Re: [BUG?] estimate_hash_bucket_stats uses wrong ndistinct for avgfreq - Mailing list pgsql-hackers

From Tom Lane
Subject Re: [BUG?] estimate_hash_bucket_stats uses wrong ndistinct for avgfreq
Date
Msg-id 995278.1772219726@sss.pgh.pa.us
Whole thread Raw
In response to Re: [BUG?] estimate_hash_bucket_stats uses wrong ndistinct for avgfreq  (Tender Wang <tndrwang@gmail.com>)
Responses Re: [BUG?] estimate_hash_bucket_stats uses wrong ndistinct for avgfreq
Re: [BUG?] estimate_hash_bucket_stats uses wrong ndistinct for avgfreq
List pgsql-hackers
Tender Wang <tndrwang@gmail.com> writes:
> I added Tom to the cc list. He may know more about this.

Hmm, git blame says I originated this function 25 years ago
(f905d65ee), but I don't claim to remember that.

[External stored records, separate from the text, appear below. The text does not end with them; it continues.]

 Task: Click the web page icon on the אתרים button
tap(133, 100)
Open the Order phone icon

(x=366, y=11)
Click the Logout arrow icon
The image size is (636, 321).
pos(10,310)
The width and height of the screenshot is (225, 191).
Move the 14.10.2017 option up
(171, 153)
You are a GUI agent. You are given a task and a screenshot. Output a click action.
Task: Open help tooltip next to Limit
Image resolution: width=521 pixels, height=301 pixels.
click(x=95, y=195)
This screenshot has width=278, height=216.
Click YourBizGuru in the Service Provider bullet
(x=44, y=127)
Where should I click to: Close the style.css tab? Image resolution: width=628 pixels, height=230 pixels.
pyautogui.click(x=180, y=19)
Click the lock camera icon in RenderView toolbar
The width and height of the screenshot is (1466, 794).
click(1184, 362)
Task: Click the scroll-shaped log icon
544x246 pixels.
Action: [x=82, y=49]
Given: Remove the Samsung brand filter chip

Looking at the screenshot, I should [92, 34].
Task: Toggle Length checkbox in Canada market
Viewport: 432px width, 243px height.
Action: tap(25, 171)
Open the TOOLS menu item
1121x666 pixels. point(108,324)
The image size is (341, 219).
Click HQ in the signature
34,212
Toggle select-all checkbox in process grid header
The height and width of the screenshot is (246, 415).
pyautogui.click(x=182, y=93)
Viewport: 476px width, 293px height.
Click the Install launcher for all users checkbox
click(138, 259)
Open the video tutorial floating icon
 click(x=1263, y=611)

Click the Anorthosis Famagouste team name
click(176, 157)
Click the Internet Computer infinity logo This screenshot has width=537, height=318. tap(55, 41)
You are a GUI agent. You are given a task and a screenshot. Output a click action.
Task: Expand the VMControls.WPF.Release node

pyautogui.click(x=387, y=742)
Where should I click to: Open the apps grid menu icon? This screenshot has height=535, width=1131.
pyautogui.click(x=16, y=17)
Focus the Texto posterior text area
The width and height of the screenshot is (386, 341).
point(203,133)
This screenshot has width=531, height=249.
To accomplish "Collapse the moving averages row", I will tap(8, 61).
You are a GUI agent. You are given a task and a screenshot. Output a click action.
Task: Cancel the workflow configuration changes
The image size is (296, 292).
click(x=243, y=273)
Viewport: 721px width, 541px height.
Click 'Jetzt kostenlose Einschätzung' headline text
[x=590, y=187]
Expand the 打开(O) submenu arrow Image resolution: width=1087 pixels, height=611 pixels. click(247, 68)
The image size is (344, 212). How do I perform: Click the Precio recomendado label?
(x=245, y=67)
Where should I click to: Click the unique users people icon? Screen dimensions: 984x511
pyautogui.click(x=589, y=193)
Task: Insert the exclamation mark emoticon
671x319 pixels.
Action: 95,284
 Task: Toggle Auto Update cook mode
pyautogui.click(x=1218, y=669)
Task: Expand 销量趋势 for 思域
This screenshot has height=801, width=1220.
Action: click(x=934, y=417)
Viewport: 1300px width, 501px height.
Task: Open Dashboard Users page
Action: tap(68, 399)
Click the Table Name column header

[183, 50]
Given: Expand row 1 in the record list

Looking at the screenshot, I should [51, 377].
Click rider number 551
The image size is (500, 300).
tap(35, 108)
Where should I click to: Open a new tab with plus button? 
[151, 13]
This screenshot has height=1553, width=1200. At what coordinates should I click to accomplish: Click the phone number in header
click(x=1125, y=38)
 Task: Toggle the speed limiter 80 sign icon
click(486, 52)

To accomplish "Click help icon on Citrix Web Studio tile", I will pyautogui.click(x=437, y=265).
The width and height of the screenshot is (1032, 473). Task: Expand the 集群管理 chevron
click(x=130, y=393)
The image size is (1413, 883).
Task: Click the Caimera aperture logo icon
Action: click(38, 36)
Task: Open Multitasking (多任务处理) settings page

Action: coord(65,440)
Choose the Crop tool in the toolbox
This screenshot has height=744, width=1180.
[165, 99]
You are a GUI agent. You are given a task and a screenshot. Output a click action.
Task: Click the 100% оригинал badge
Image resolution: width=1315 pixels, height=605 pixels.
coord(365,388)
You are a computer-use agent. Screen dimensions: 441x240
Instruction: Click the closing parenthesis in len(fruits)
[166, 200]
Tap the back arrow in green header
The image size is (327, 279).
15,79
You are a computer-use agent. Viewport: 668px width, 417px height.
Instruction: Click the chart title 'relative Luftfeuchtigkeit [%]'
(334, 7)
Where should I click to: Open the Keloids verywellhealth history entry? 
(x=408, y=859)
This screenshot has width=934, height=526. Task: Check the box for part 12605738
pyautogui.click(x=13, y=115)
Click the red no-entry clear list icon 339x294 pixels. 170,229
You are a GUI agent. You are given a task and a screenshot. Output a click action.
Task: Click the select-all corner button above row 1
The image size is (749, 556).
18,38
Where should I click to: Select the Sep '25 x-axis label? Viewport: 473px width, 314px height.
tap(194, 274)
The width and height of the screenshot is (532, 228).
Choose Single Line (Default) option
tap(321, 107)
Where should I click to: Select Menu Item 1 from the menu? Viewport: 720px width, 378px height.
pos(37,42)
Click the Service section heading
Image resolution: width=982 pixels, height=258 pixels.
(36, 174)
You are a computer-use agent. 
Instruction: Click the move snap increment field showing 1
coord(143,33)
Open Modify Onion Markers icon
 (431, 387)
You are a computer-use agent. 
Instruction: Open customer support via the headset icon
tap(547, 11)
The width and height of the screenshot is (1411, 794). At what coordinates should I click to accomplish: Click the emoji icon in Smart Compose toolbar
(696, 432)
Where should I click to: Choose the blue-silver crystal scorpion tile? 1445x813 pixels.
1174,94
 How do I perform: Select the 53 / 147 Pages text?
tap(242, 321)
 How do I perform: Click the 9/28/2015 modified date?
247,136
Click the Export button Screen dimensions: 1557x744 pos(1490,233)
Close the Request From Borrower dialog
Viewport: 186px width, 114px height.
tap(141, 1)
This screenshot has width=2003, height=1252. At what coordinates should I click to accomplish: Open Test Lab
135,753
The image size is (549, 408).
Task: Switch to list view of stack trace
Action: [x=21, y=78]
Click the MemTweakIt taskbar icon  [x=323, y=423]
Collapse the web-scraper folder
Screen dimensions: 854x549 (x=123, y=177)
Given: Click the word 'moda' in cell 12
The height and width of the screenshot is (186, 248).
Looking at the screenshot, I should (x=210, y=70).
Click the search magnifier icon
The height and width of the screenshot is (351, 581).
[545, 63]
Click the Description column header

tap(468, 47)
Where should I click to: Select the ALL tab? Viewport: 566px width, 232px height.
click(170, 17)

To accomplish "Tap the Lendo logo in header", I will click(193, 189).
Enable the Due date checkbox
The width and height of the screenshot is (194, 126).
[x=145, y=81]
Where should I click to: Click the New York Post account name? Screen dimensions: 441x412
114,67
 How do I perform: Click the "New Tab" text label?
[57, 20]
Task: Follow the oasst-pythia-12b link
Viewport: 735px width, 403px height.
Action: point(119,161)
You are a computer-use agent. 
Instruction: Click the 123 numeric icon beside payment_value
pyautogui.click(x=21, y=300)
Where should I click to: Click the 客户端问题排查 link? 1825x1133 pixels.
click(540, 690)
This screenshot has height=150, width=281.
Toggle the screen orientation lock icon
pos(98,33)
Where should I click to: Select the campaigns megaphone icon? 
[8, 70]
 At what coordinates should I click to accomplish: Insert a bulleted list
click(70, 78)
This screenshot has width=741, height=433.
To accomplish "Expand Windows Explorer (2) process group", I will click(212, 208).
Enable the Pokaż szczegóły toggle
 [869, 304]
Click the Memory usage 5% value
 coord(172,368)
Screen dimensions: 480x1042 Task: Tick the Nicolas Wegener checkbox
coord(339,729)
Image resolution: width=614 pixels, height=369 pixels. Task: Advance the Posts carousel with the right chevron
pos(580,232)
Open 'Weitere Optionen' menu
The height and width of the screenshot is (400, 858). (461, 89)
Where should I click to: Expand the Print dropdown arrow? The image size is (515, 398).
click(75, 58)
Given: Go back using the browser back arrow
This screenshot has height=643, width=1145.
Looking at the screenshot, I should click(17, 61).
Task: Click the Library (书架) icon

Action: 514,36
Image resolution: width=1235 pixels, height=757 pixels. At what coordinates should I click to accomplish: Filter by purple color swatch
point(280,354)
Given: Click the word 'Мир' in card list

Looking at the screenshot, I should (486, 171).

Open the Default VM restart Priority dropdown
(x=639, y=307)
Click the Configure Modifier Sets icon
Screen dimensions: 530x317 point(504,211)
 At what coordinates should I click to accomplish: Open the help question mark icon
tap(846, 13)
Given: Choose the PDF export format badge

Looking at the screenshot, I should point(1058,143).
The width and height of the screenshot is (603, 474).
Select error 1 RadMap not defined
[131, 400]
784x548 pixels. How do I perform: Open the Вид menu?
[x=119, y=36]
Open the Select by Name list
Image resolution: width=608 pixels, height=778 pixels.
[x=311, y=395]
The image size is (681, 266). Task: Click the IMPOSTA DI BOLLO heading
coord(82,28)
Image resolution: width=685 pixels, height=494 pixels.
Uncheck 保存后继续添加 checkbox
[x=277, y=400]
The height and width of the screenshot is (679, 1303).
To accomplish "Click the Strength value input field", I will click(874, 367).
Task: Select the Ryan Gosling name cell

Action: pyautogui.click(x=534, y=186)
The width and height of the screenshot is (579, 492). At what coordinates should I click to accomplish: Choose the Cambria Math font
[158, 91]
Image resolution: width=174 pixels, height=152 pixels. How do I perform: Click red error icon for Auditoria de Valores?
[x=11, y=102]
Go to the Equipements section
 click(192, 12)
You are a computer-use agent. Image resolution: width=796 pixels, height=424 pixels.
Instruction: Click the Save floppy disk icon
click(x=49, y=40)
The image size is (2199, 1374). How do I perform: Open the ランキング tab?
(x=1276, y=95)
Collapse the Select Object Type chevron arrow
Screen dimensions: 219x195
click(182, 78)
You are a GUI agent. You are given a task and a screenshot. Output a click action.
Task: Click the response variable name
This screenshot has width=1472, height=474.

Looking at it now, though, I think that bd3e3e9e5 is indeed
wrong but not in the way Joel suggests.  The longstanding
way to compute mcv_freq is

            /*
             * The first MCV stat is for the most common value.
             */
            if (sslot.nnumbers > 0)
                *mcv_freq = sslot.numbers[0];

*This number is a fraction measured on the raw relation.*
(Necessarily so, because it's just a number computed by ANALYZE.)
Then bd3e3e9e5 added

            /*
             * If there are no recorded MCVs, but we do have a histogram, then
             * assume that ANALYZE determined that the column is unique.
             */
            if (vardata.rel && vardata.rel->rows > 0)
                *mcv_freq = 1.0 / vardata.rel->rows;

This is a pure thinko.  rel->rows is the estimated number
of filtered rows.  What I should have used is rel->tuples,
which is the estimated raw relation size, so as to get a
number that is commensurate with the longstanding way
of calculating mcv_freq.  Then that also matches up with
computing avgfreq on the raw relation.

So I think the correct fix is basically

-            if (vardata.rel && vardata.rel->rows > 0)
-                *mcv_freq = 1.0 / vardata.rel->rows;
+            if (vardata.rel && vardata.rel->tuples > 0)
+                *mcv_freq = 1.0 / vardata.rel->tuples;

and I wonder if that will wind up in reverting a lot of the plan
choice changes seen in bd3e3e9e5.

Joel, do you want to run this to ground, and in particular
see if that way of fixing it passes your sanity tests?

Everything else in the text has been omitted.